Saved data entries
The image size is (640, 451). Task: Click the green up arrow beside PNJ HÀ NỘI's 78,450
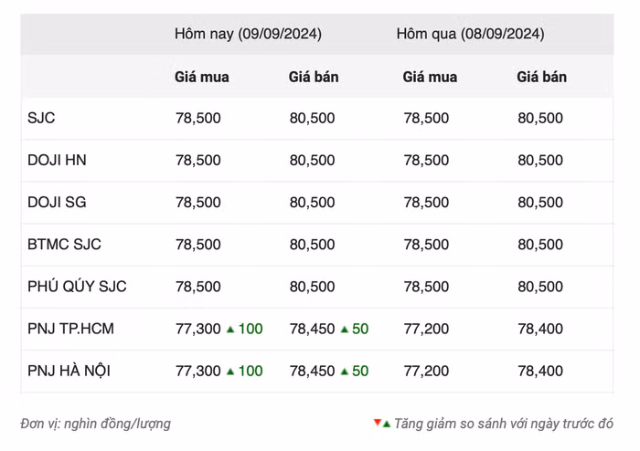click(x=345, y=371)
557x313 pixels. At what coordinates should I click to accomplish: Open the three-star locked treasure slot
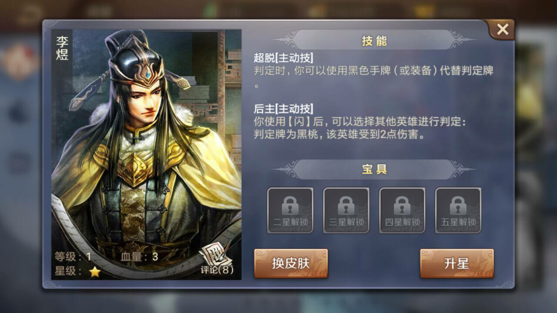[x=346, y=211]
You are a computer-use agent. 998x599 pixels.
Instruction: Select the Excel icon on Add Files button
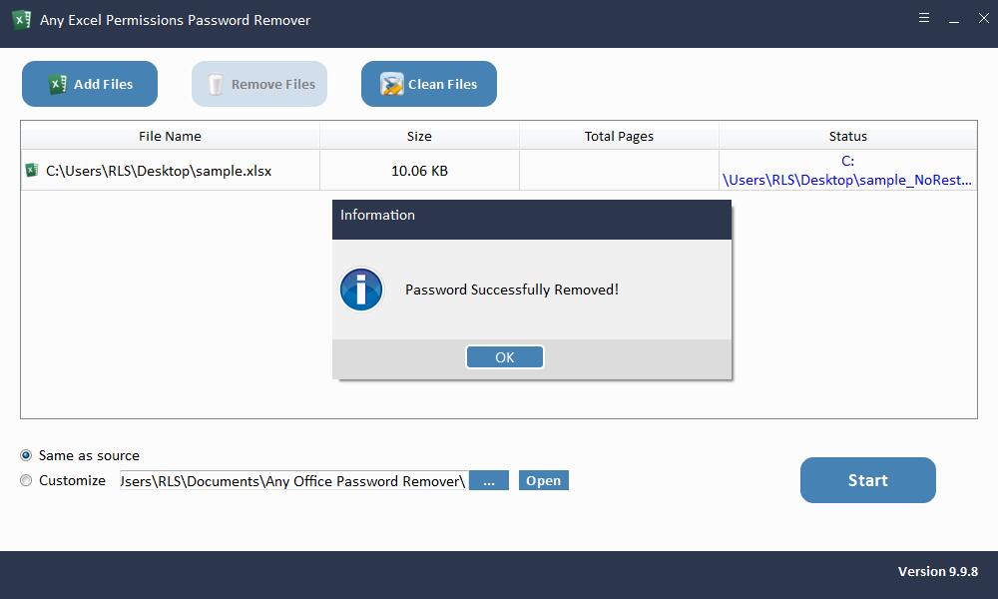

...

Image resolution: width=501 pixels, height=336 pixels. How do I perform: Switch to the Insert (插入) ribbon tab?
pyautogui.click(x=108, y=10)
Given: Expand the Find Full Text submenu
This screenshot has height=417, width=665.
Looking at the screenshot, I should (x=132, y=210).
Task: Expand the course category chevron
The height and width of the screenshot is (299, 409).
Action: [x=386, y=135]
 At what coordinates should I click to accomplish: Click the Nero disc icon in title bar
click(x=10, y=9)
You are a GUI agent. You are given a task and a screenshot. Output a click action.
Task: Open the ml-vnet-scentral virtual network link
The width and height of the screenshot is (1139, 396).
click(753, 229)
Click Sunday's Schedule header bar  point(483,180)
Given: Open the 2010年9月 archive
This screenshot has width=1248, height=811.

- _Exercise prompt_
Copy only what runs above from the line containing "The image size" through the line containing "You are a computer-use agent. 998x599 pixels.", exactly. Leave out the pictures.

- _Exercise result_
The image size is (640, 451). Task: Click the green up arrow beside PNJ HÀ NỘI's 78,450
click(x=345, y=371)
557x313 pixels. At what coordinates should I click to accomplish: Open the three-star locked treasure slot
[x=346, y=211]
You are a computer-use agent. 998x599 pixels.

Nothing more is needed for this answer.